Лани изумленно смотрела на нее, не в силах сказать что-либо. Столь неожиданная и непонятная откровенность подруги казалась ей пугающей.

— Мой папа обычный камнетес, но так получилось, что в Аноре был богатый человек, который решил забрать себе все дела, связанные с обработкой камня. У него на службе были маги, которые позволяли делать всю работу быстрее и экономичнее, и отец понял, что рано или поздно разорится. Он продал свое дело тому человеку, взял две огромных ссуды у ростовщиков и сказал мне, что будущее за магами. А потом отправил меня в академию на собранные деньги. Я не знаю как сейчас у него дела, надеюсь, что он жив и здоров. Только мне жаль, что он так ошибался, Лани. Будущее не за магами, а за злыми и подлыми людьми. У хороших людей в нашем мире нет будущего, кем бы они ни были.

Софи очень крепко обняла растерянную подругу, и не говоря больше ни слова ушла к себе.

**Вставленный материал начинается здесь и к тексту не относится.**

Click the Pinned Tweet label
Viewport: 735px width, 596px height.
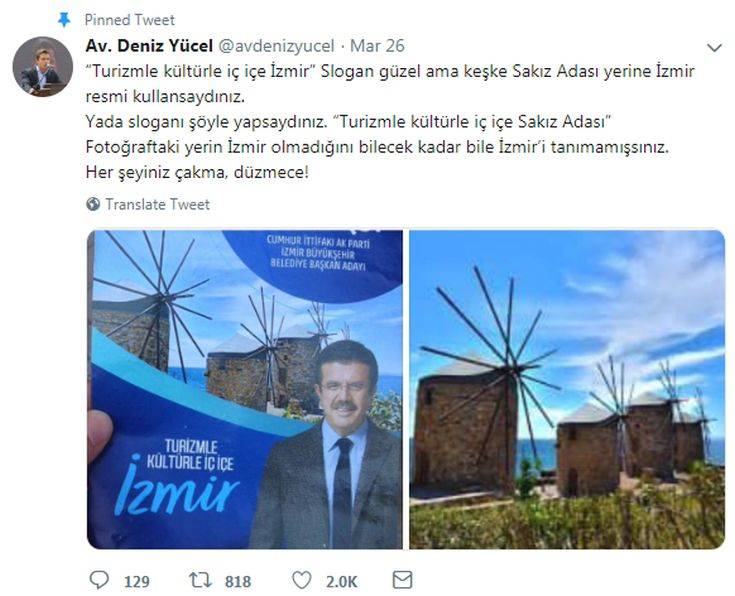point(129,20)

Лани еще долго думала над ее словами, однако поняла, что после прошлой бессонной ночи и морально тяжелого дня ее одолевает дремота.

Девушку разбудил стук в дверь.

— Лани на выход. Завтрак.

В зале, где они всегда принимали пищу уже находились все девушки кроме Софи и Лани тут же заволновалась. Ей не хотелось есть, а когда, появился Лаурф, по обыкновению, завтракавший отдельно, она поняла, что произошло нечто ужасное.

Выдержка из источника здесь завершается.